**Source extract**
-- start --

Biden Is on the Spot Over Iran as Netanyahu Readies His Third Term

The ayatollahs bid for an A-bomb will be the highest priority for Israel’s next government.

Via Wikimedia Commons
Prime Minister Netanyahu addressing Congress on March 3, 2015. Via Wikimedia Commons

President Biden will need to start making some hard choices when it comes to his failed Iran policy. Israeli sources close to the prime minister-elect, Benjamin Netanyahu, tell me that Iran’s nuclear program will be the highest priority for the next Israeli government. This means that Mr. Biden’s policy drift on Iran could force an uncomfortable clash between the two leaders. 

A senior fellow at the Hudson Institute and the foreign policy adviser to Mr. Netanyahu the last time he was prime minister, Jonathan Schachter, said in an interview, “Now with the midterms behind us, more than anything the administration’s approach toward Iran’s nuclear program will set the tone for relations between the Biden administration and the next Israeli government.”

-- end --

**Supplied data**
-- start --

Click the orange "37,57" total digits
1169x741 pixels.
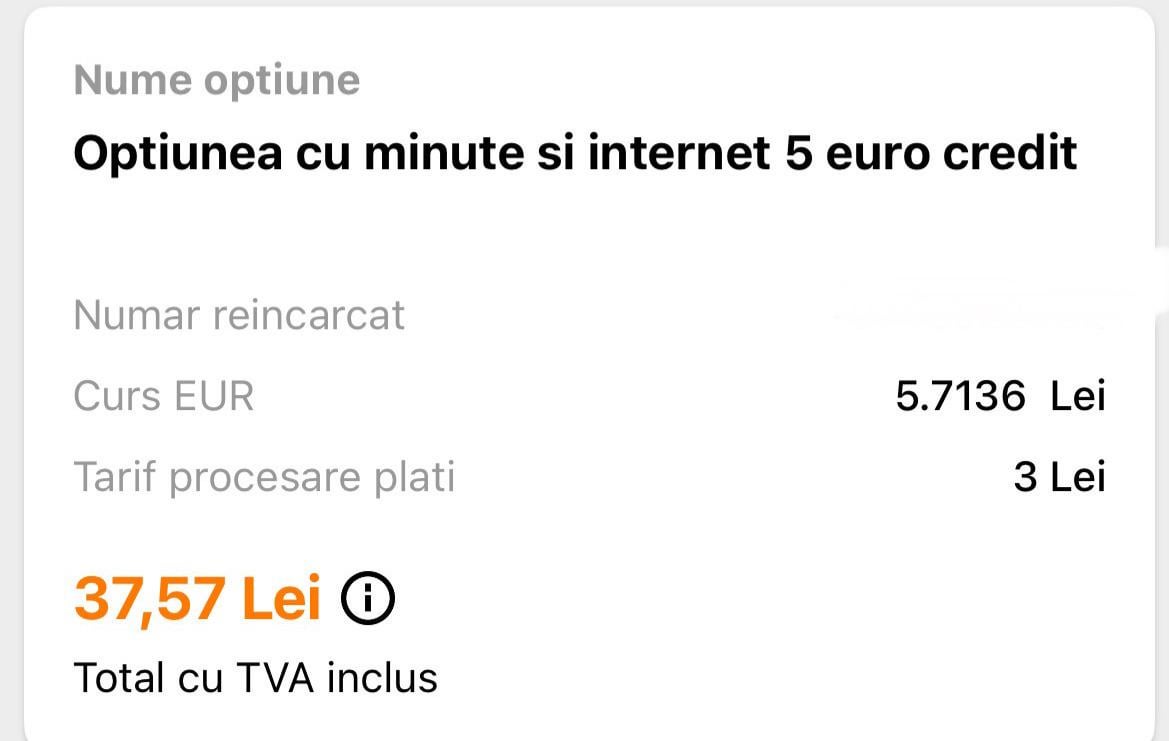click(x=150, y=598)
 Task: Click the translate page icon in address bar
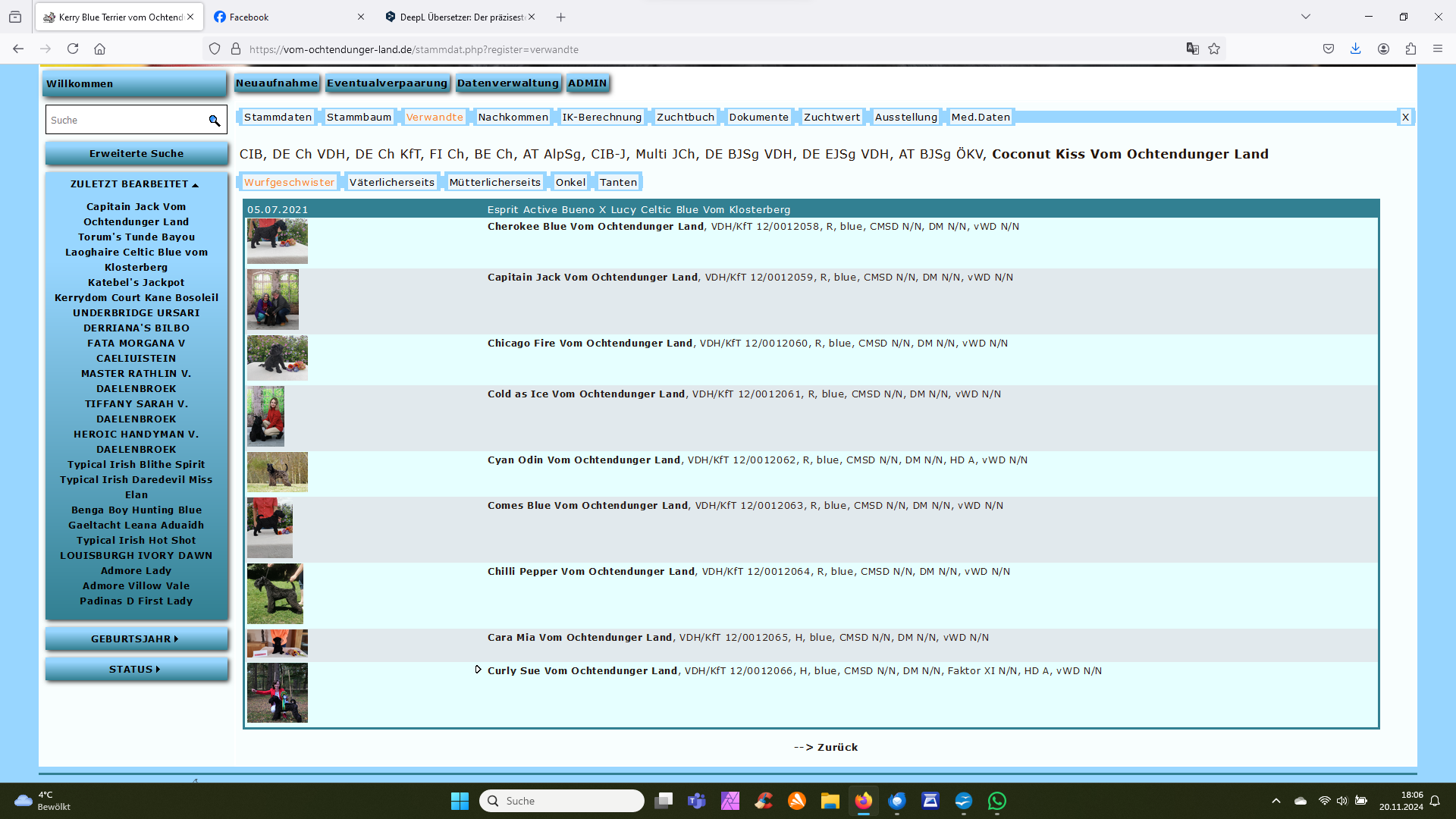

-- end --

**What the exercise asks**
Please quote the article on Biden and Iran from "President Biden will" to "the two leaders.". The listing has nothing to do with the article on Biden and Iran.

**Result of this exercise**
President Biden will need to start making some hard choices when it comes to his failed Iran policy. Israeli sources close to the prime minister-elect, Benjamin Netanyahu, tell me that Iran’s nuclear program will be the highest priority for the next Israeli government. This means that Mr. Biden’s policy drift on Iran could force an uncomfortable clash between the two leaders.